Politique de la peur et management
En lançant le texte Nous refusons la politique de la peur, puis
en signant l’appel des 39 nous avons voulu mobiliser l’opinion sur les graves
atteintes aux libertés publiques puis affirmer le refus d’un management
sécuritaire de la psychiatrie.
Comme Nicolas Sarkozy
le fait depuis 3 ans, à chaque victime exemplairement médiatisée répond une
nouvelle loi répressive. Après les meurtres de Pau et de Grenoble la
psychiatrie a été l’objet de cette tourmente alors même que le rapport de 2005
sur violence et psychiatrie montre que les patients de la psychiatrie sont
d’abord victimes et non auteurs de délits graves.
Le discours du 2
décembre puis la circulaire du 22 janvier préconisent une psychiatrie sécuritaire
où l’enfermement est renforcé au détriment des pratiques de soins, mais
également des mesures de traitement obligatoire à domicile qui sont autant
d’atteintes au lieu privé qui font l’intimité de chacun. Il est dans la même
ligne que l’attaque contre l’ordonnance de 1945 sur les mineurs en danger,
attaque qui préconise la sanction comme mesure éducative ce qui renvoie les
jeunes en difficulté d’abord à une délinquance potentielle. Patients et jeunes
sont littéralement mis en liberté surveillée, mais également soignants,
éducateurs et juges.
Car ce discours
autoritaire accompagne la déstructuration des services publics au bénéfice du
privé concurrentiel , et en particulier celle de l’hospitalisation publique
sommée de se plier aux lois du management d’entreprise comme la loi Bachelot
veut le finaliser.
L’atteinte aux moyens
et aux acquits soignants par le financement à l’activité (T2A) et la mise en
place de nouvelles gouvernances montre déjà les conséquences graves sur l’accès
aux soins (franchises, triage de patients, gestion des dispositifs à flux
tendus) et sur leur continuité.
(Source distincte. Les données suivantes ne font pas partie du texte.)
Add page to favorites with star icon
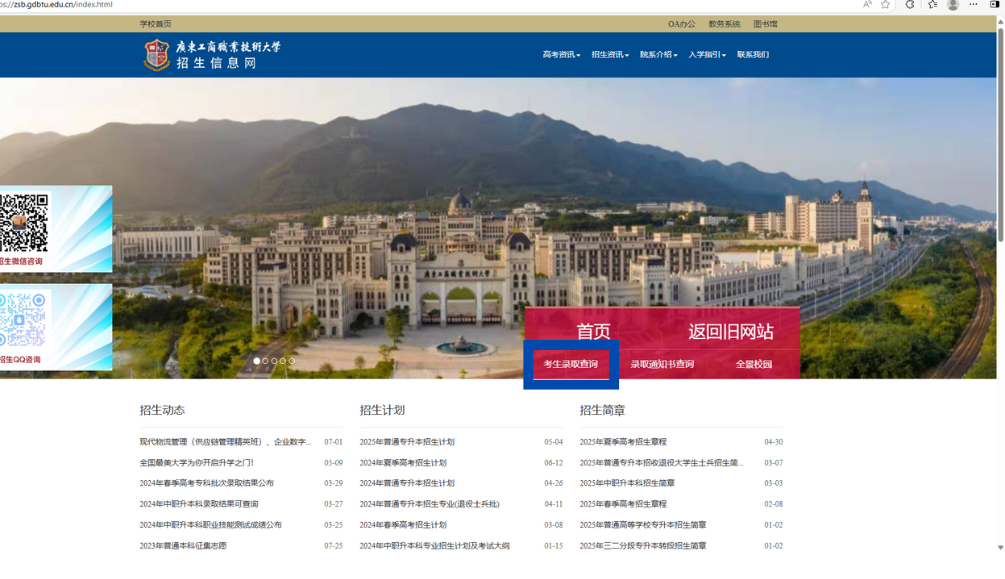The width and height of the screenshot is (1005, 579). (885, 5)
C’est la fonction soignante qui est réduite aux
impératifs comptables et insécurisée en profondeur.
La psychiatrie qui a développé un dispositif public de
secteur est aujourd’hui atteinte de plein fouet par ce cours gestionnaire tant
dans ses dispositifs de terrain que dans la qualité des soins et l’évolution de
l’hospitalisation. Le secteur psychiatrique qui est un
des acquits fondamentaux de la santé publique en France devient en effet dans
cette nouvelle gouvernance une activité parmi d’autres avec la perte du lien
entre les différents niveaux d’intervention et aujourd’hui, avec le rapport
Couty est clairement réduit à sa rentabilité comptable. Cette objectivation
médicalisante du soin dénie la continuité et ce qui fait lien dans le travail
de sens sur le symptôme, renforce la fonction d’expertise et sécuritaire au
détriment du soin, l’intégrant comme outil d’ordre et de traitement de
dangerosités sociales.
La loi dite Bachelot participe ainsi à la politique de la
peur. Son retrait et sa renégociation dans
un cadre démocratique est donc une exigence comme les manifestants du 29
janvier l’ont revendiqué, au même titre que notre refus de la nuit sécuritaire.
Cette politique de la peur concerne donc l’ensemble des champs sociaux et
accompagne les politiques de précarisation généralisée. Elle est la volonté de
pénaliser tout ce qui fait désordre public au détriment des acquits sociaux, de
l’éducation, des soins et de la justice pour faire passer ses réformes
néo-libérales.
Nous réaffirmons ici
notre refus de cette politique et de résister. C’est dans cette perspective que
nous avons appelé avec la ldh et d’autres organisations et collectifs à des
états généraux des droits et des libertés, et nous appelons le groupe des 39
ainsi que le dernier appel en date L’appel des appels à participer à cette
échéance.
C’est dans cette
perspective que nous appelons à participer à la manifestation du 12 février des
syndicats contre la loi Bachelot.
Ce refus doit être
l’occasion d’un débat permanent avec les associations d’usager et de leurs
familles, avec tous ceux qui participent d’une politique de santé mentale, et
de le mener dans l’ensemble des établissements de la psychiatrie vers les
sognants qui ne sont pas là aujourd’hui.